Which lines of the listing below contain the word "computer"? Return them.

#### SUPPLIED INFORMATION

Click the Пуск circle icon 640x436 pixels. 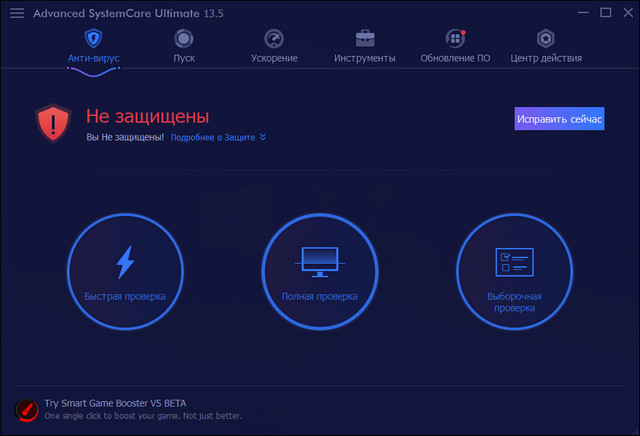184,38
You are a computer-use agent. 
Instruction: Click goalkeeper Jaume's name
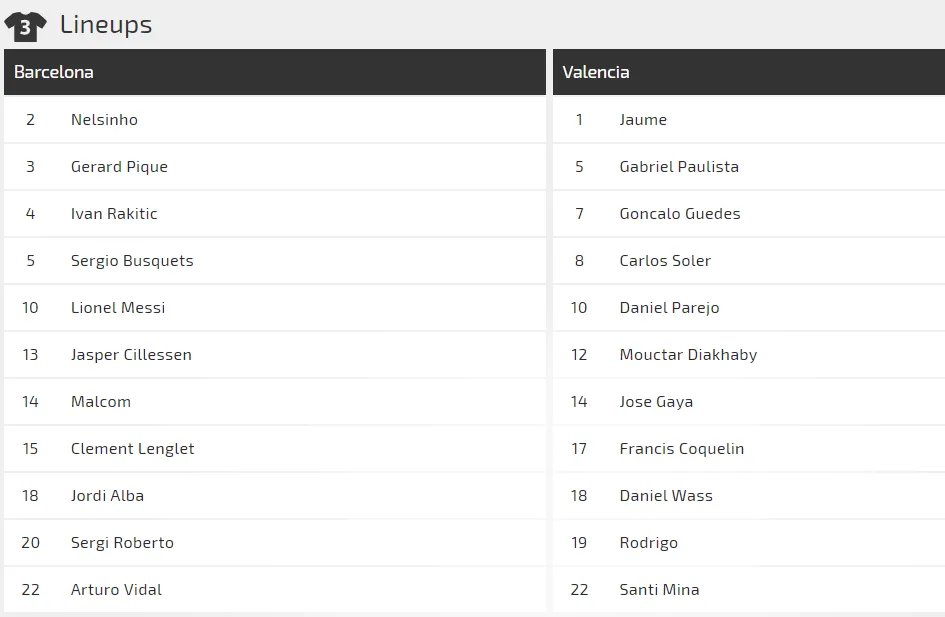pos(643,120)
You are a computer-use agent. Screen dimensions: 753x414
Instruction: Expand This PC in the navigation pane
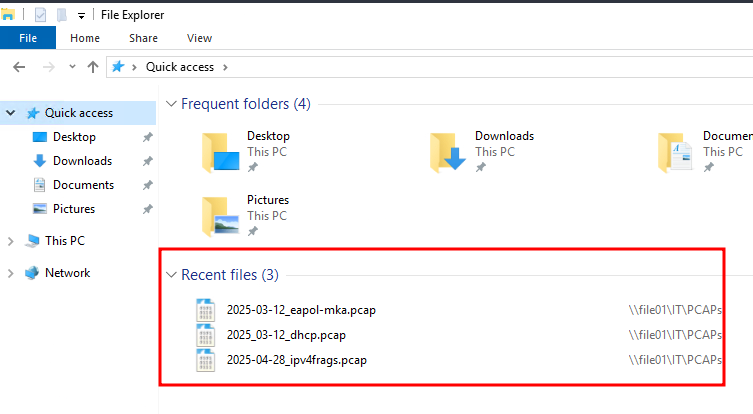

########

SOLUTION =>
You are a computer-use agent. 
You are a computer-use agent. Screen dimensions: 753x414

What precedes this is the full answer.